(The tasks):
1. In the quotes on quantum theory, what three placements on the vertical line of imaginary numbers are described?
2. Write what comes next after the final line of the quotes on quantum theory.

··· Text extract

"According to quantum theory, the ground state, or lowest energy state, of a pendulum is not just sitting at the lowest energy point, pointing straight down. That would have both a definite position and a definite velocity, zero. This would be a violation of the uncertainty principle, which forbids the precise measurement of both position and velocity at the same time. The uncertainty in the position multiplied by the uncertainty in the momentum must be greater than a certain quantity, known as Planck's constant - a number that is too long to keep writing down, so we use a symbol for it: ħ." (Stephen W Hawking, "The Universe in a Nutshell", 2001)
"To describe how quantum theory shapes time and space, it is helpful to introduce the idea of imaginary time. Imaginary time sounds like something from science fiction, but it is a well-defined mathematical concept: time measured in what are called imaginary numbers. […] Imaginary numbers can then be represented as corresponding to positions on a vertical line: zero is again in the middle, positive imaginary numbers plotted upward, and negative imaginary numbers plotted downward. Thus imaginary numbers can be thought of as a new kind of number at right angles to ordinary real numbers. Because they are a mathematical construct, they don't need a physical realization […]" (Stephen W Hawking, "The Universe in a Nutshell", 2001)

······
··· Dataset content

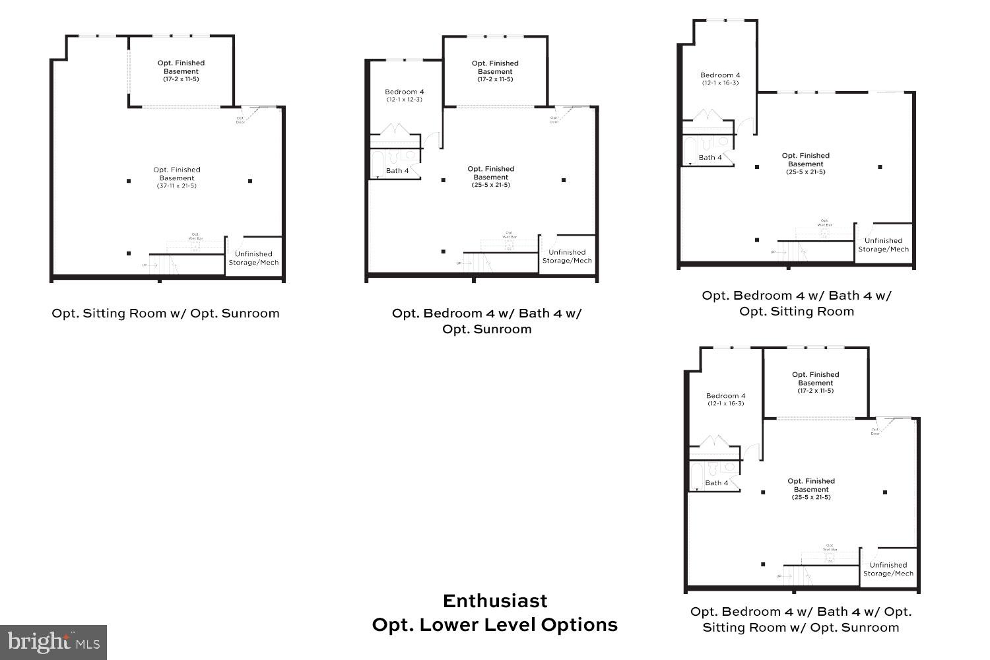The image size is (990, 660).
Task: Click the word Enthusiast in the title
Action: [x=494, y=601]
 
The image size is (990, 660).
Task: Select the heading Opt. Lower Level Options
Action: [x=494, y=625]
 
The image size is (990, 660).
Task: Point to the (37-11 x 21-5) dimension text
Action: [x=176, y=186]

······
··· Dataset content

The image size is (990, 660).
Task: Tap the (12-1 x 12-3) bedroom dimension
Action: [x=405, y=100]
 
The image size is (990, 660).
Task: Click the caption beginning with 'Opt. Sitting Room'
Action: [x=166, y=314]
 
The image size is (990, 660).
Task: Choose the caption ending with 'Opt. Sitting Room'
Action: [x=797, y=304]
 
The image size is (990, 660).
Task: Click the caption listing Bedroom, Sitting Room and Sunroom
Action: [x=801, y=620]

······

(Task results):
1. Zero is in the middle, positive imaginary numbers are plotted upward, and negative imaginary numbers are plotted downward.

2.
"At the basis of the impossibility of making reliable predictions for systems such as the atmosphere, there is a phenomenon known today as the butterfly effect. This deals with the progressive limitless magnification of the slightest imprecision (error) present in the measurement of the initial data (the incomplete knowledge of the current state of each molecule of air), which, although in principle negligible, will increasingly expand during the course of the model’s evolution, until it renders any prediction on future states (atmospheric weather conditions when the forecast refers to more than a few days ahead) completely insignificant, as these states appear completely different from the calculated ones." (Cristoforo S Bertuglia & Franco Vaio, "Nonlinearity, Chaos, and Complexity: The Dynamics of Natural and Social Systems", 2003)
"Inaccurate and imprecise measurements or a poor or unrealistic sampling design can result in the generation of inappropriate hypotheses. Measurement errors or a poor experimental design can give a false or misleading outcome that may result in the incorrect retention or rejection of an hypothesis." (Steve McKillup, "Statistics Explained: An Introductory Guide for Life Scientists", 2005
"Statistics is the branch of mathematics that uses observations and measurements called data to analyze, summarize, make inferences, and draw conclusions based on the data gathered." (Allan G Bluman, "Probability Demystified", 2005)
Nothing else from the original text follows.